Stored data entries
· · ·

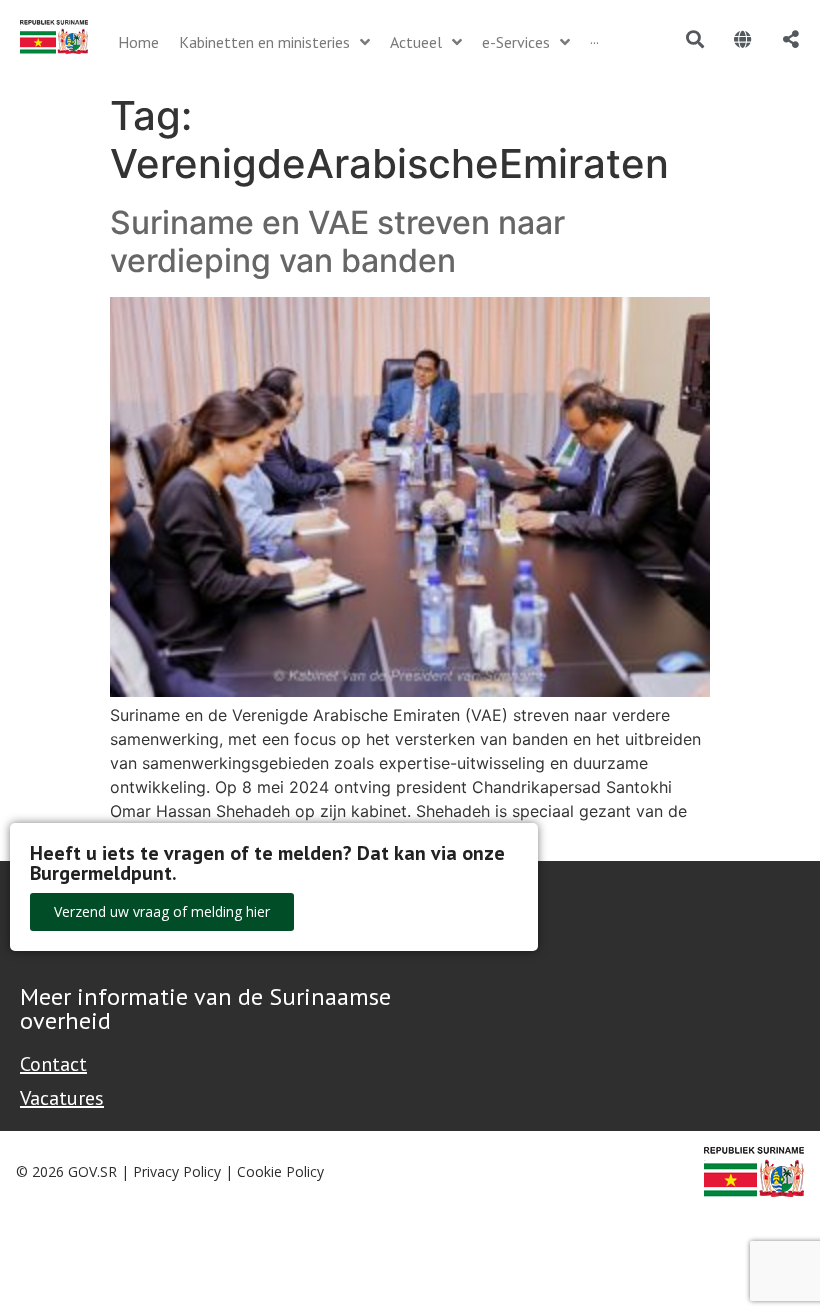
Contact (53, 1064)
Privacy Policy (177, 1171)
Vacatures (62, 1098)
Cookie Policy (280, 1171)
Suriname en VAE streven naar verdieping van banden (337, 241)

· · ·

Nothing from before the line containing "Privacy Policy (177, 1171)" should appear; copy that line and each one after it through the last line of the entries, exactly.

▶ [WRITTEN SOLUTION]:
Privacy Policy (177, 1171)
Vacatures (62, 1098)
Cookie Policy (280, 1171)
Suriname en VAE streven naar verdieping van banden (337, 241)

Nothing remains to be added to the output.